Doesn’t that make you feel better? Doesn’t that make you feel freer to take risks for God? Doesn’t that support your decisions and your choices so that you don’t have to worry about what God will think?
Because we already know what God thinks. God thinks we are worthy of God’s love. God’s unconditional, all encompassing, forgiving, restoring and guiding love.
The baptismal water was just plain tap water before it was blessed. But once blessed, it became a visible symbol of an invisible covenant. Well, almost invisible. Because though God knows our promises, our promises today and our promises in the past, the world will only see our actions.
But it is our actions, the visible living out of our faith lives, that the world will know what we believe.
With baptisms being few and far between for this worshiping community, let us use the gift of 3 in 3 months as a powerful reminder of what was promised at our own baptisms, and what was confirmed by us at our confirmations: that God’s steadfast love guides us always, and that the many paths that lead to God’s love are as diverse as all of humanity.

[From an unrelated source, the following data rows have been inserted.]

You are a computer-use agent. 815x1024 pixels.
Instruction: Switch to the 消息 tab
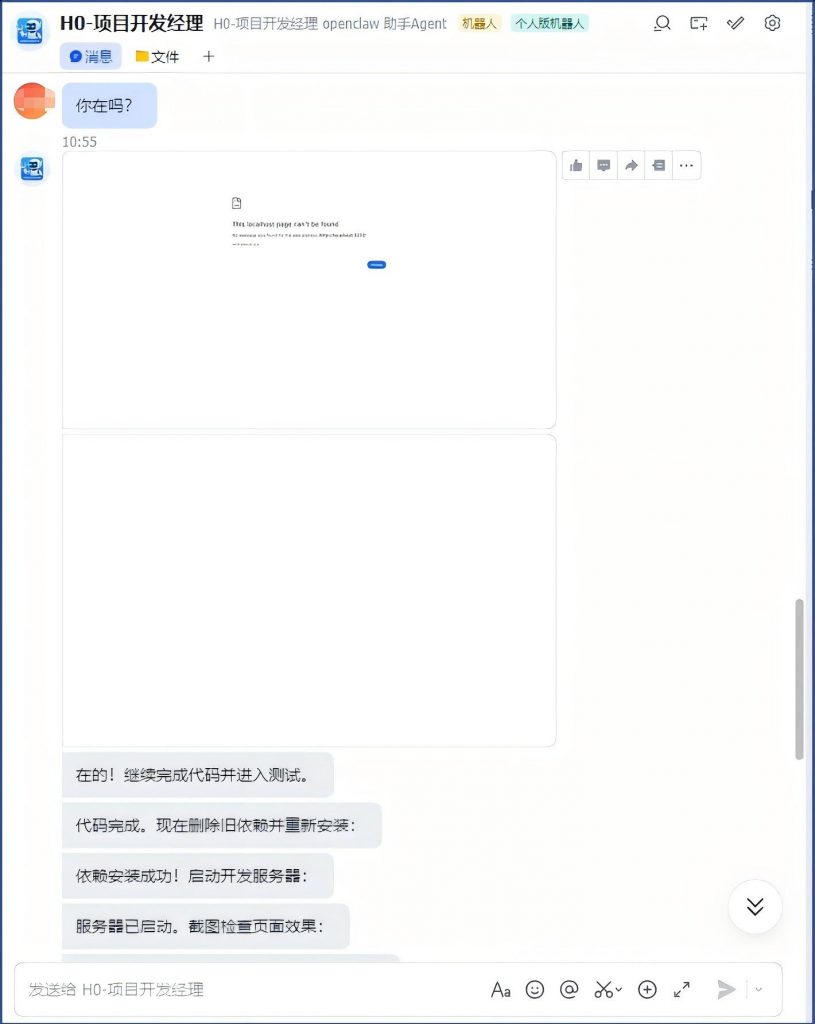(x=91, y=57)

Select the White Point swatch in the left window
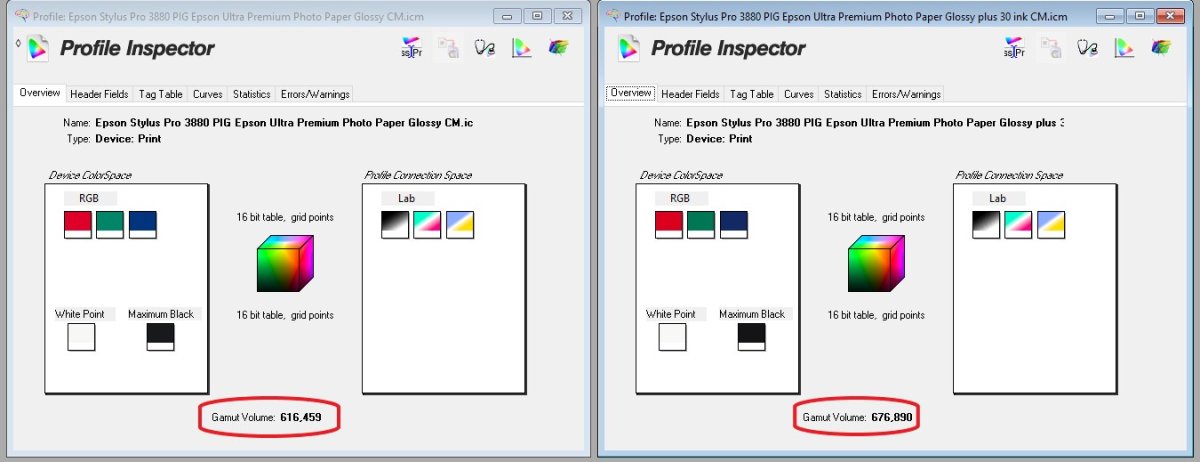(81, 337)
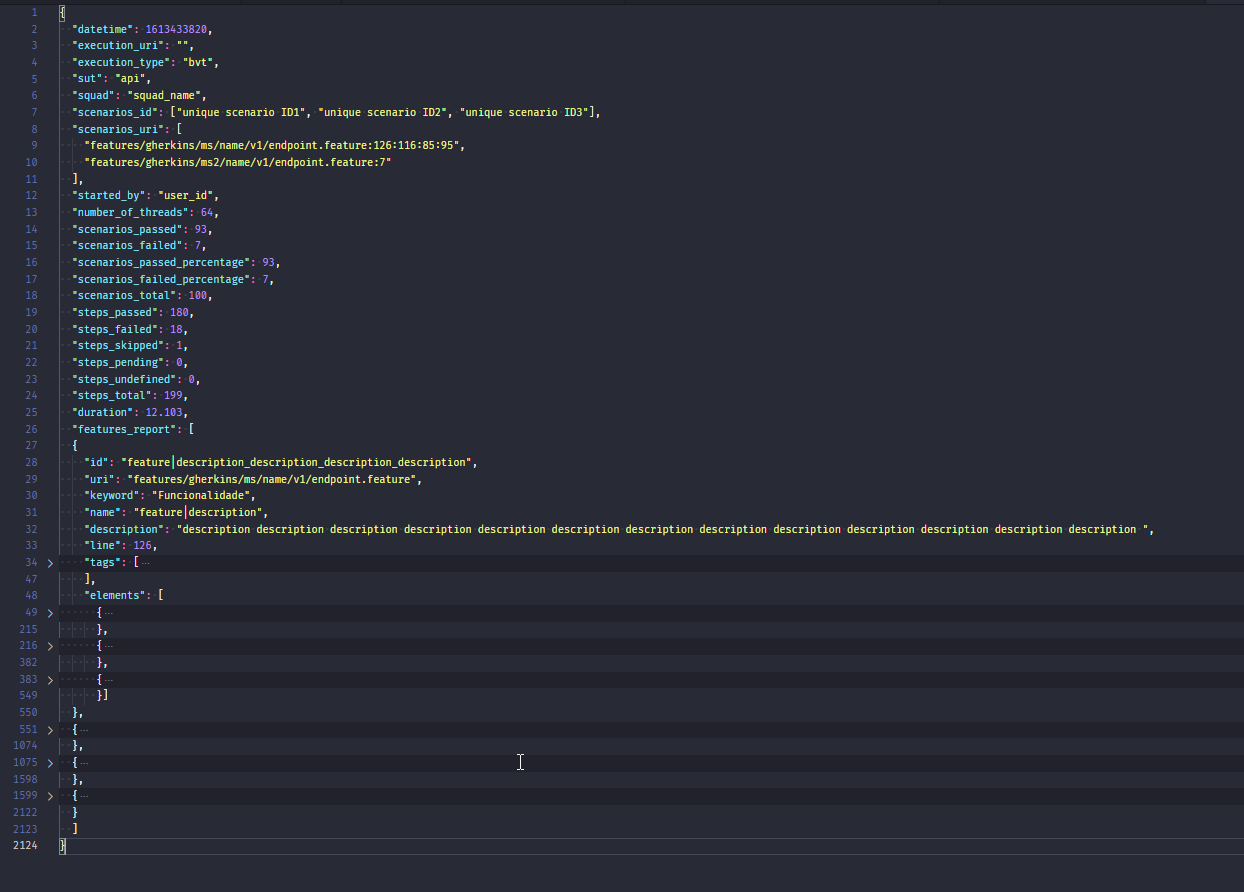Expand the collapsed block at line 551
The height and width of the screenshot is (892, 1244).
click(x=49, y=729)
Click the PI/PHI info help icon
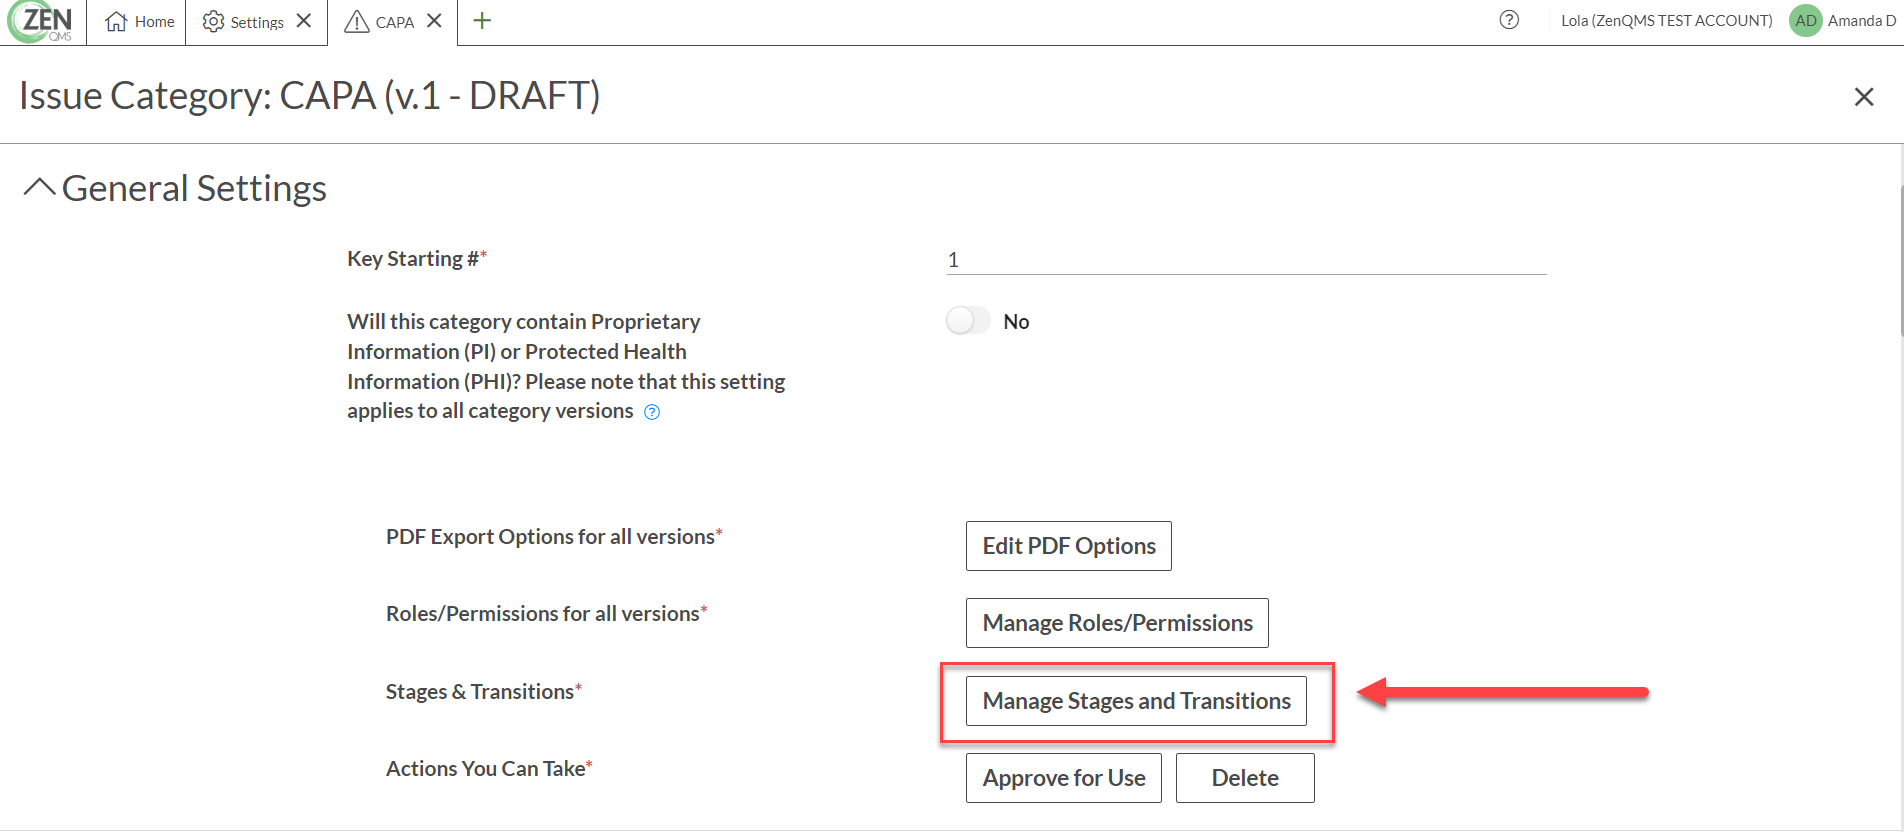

Let us also be prepared to offer our support and our resources to the children and the families celebrating baptisms recently, with faith formation instruction and activities. Let us set aside some resources, so that we may fulfill our promises to the newly baptized. Another path God has put before us. Another path that leads to God’s truth, God’s love.
Baptizing a child is a choice, made by loving families, to set their child on a particular path. Making promises to encourage and support that journey is a choice. Confirming those promises at a time when a young person feels ready to take on them on for themselves is a choice. Living into those promises as an adult, through a church, in covenant with God, is a choice.

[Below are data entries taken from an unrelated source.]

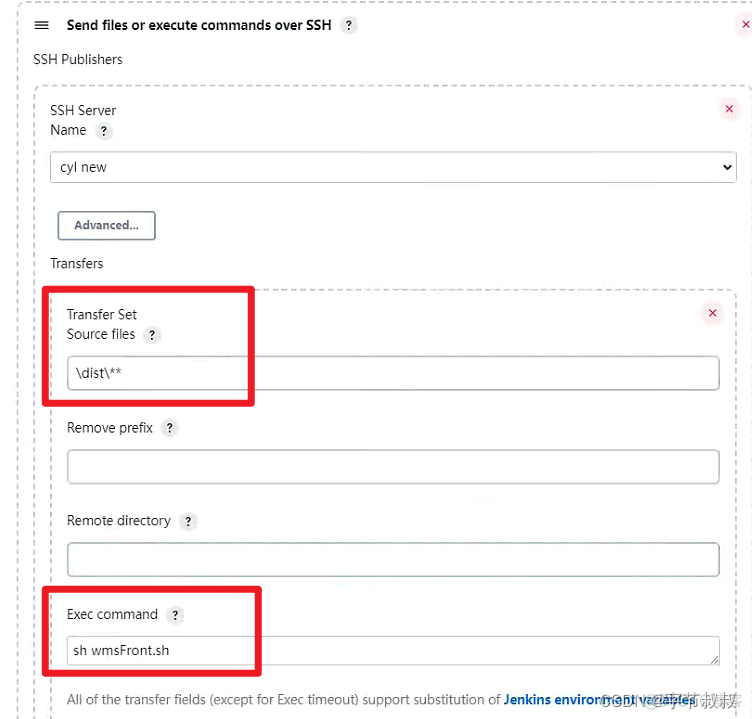
Task: Remove the Transfer Set with red X
Action: (x=713, y=313)
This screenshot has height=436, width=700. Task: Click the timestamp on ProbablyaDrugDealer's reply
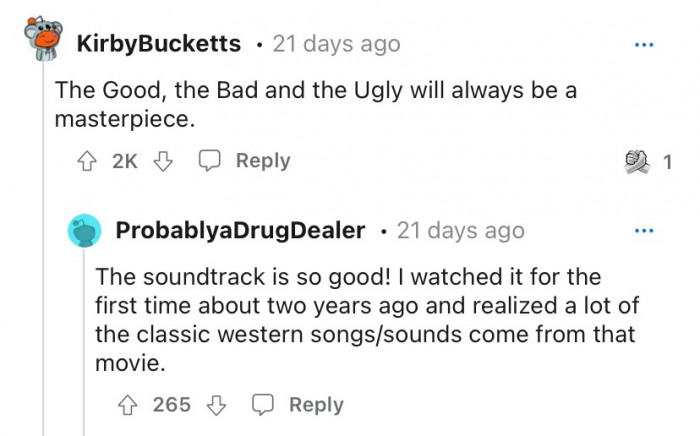coord(460,231)
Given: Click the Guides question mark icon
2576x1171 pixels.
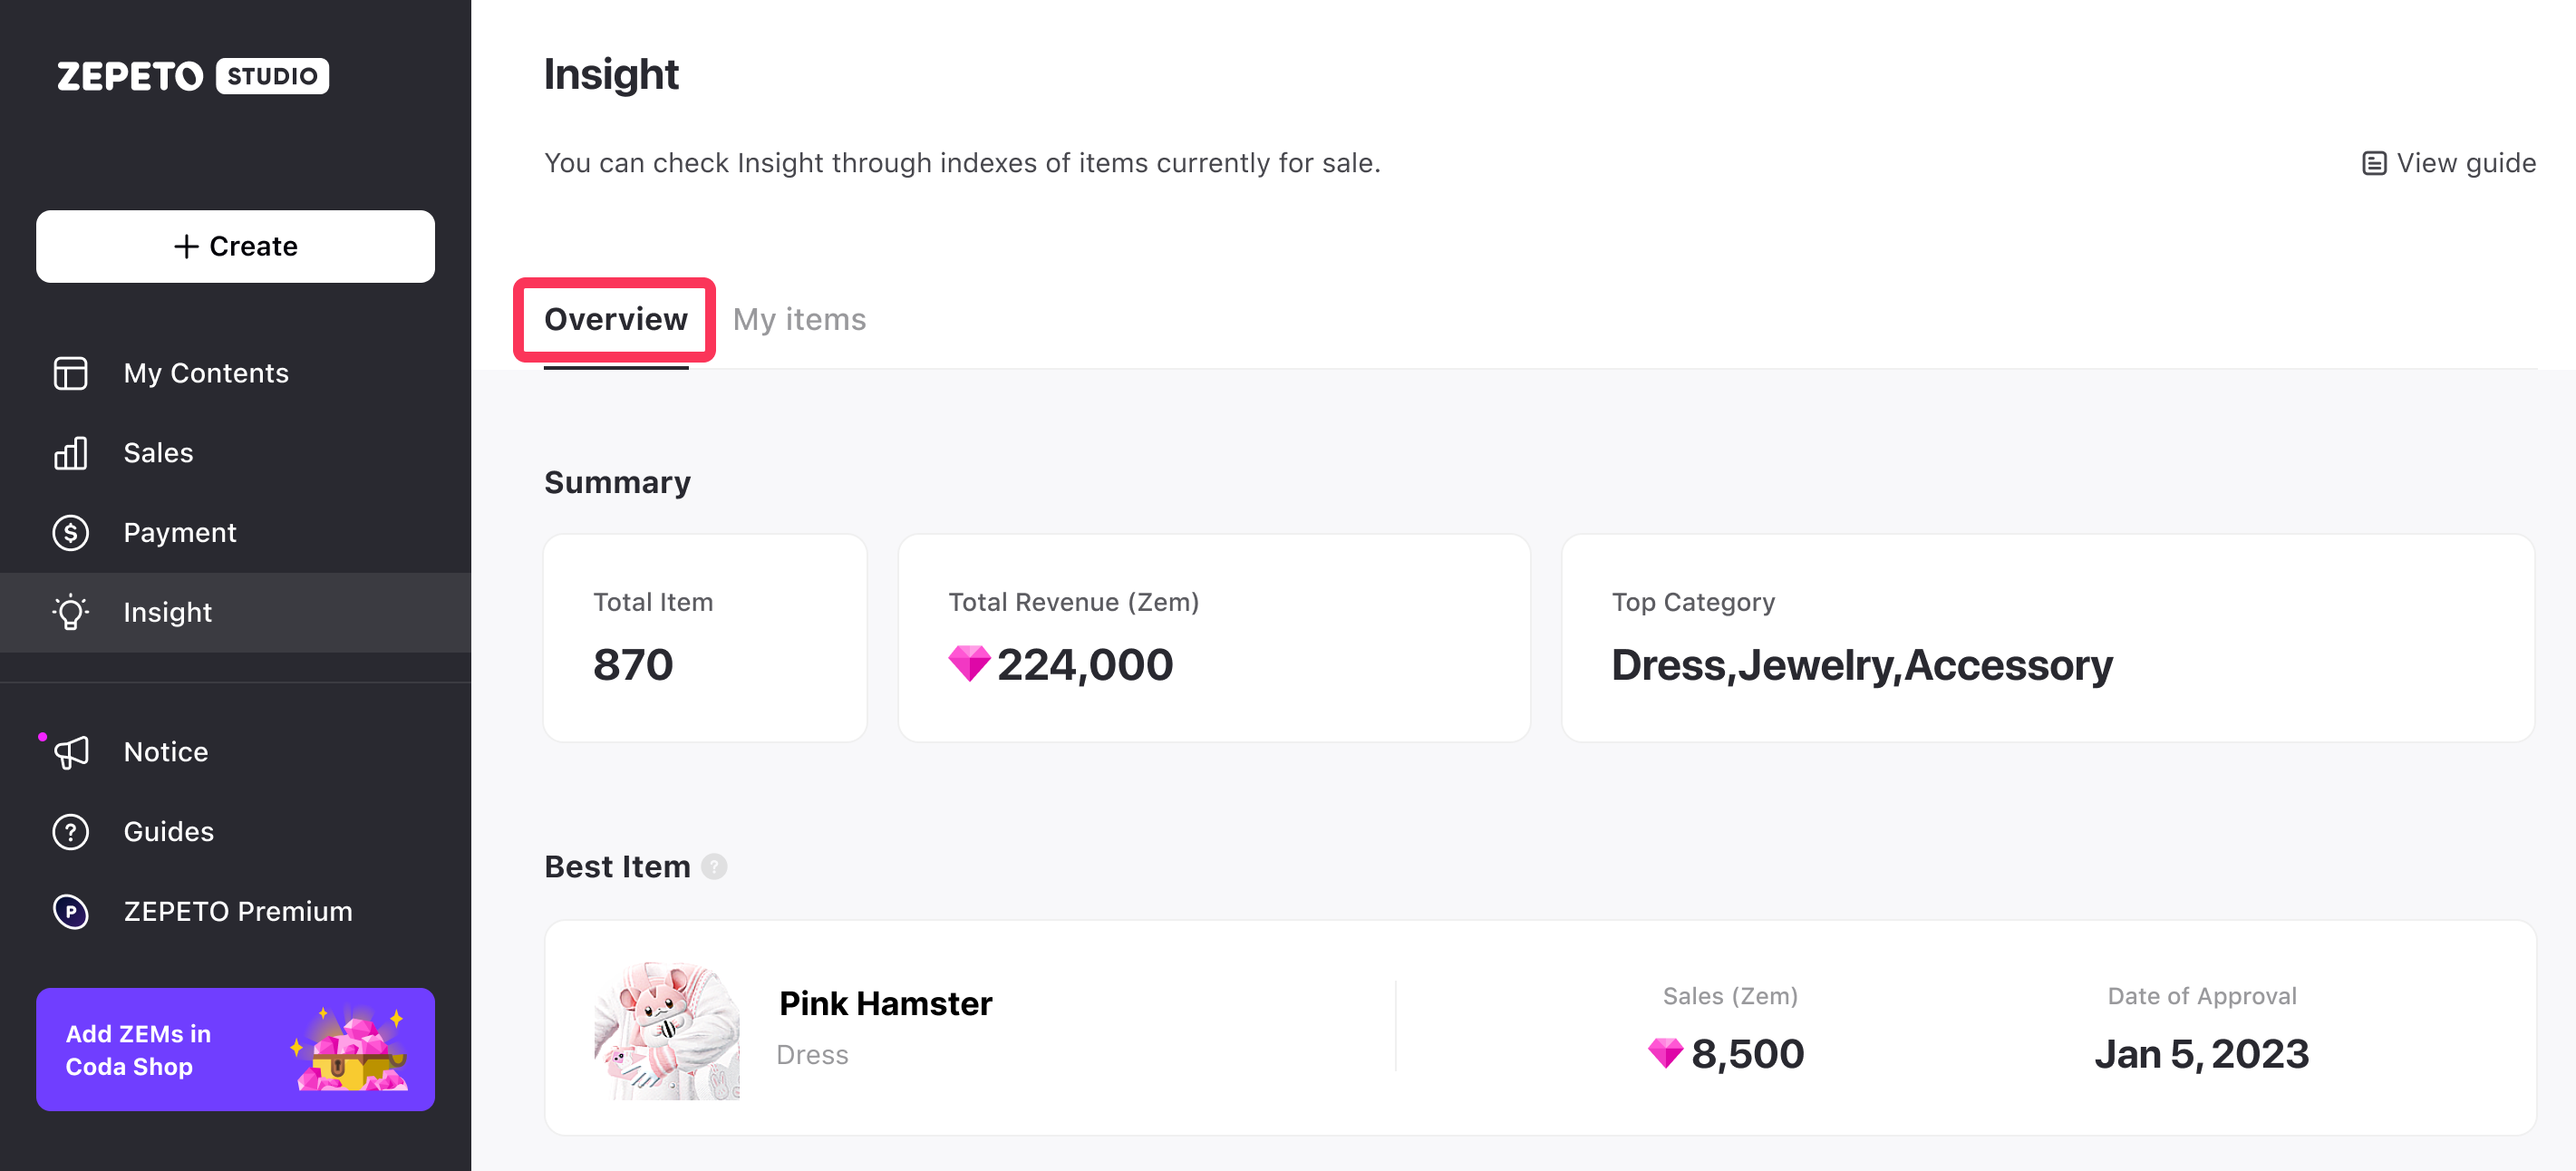Looking at the screenshot, I should pyautogui.click(x=70, y=832).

Each one of these choices is yet another path. Like the paths of mercy, forgiveness, and humility, these paths of promise lead to God’s truth: love.
And God’s love is the ultimate guide for all of God’s faithful children on the journey, no matter our chronological age.
Our celebration today of Julia’s baptism is part of a sacrament we set aside as special, and rare. And the drops of water we place upon her head are just a few precious drops from an ocean of love from our Creator God.
May Julia always feel God’s presence, God’s steadfast and guiding love, her whole life long. And may she never be embarrassed or afraid to ask questions of God, or about God, or about God’s work in the world though Jesus the Christ, our Lord and Savior.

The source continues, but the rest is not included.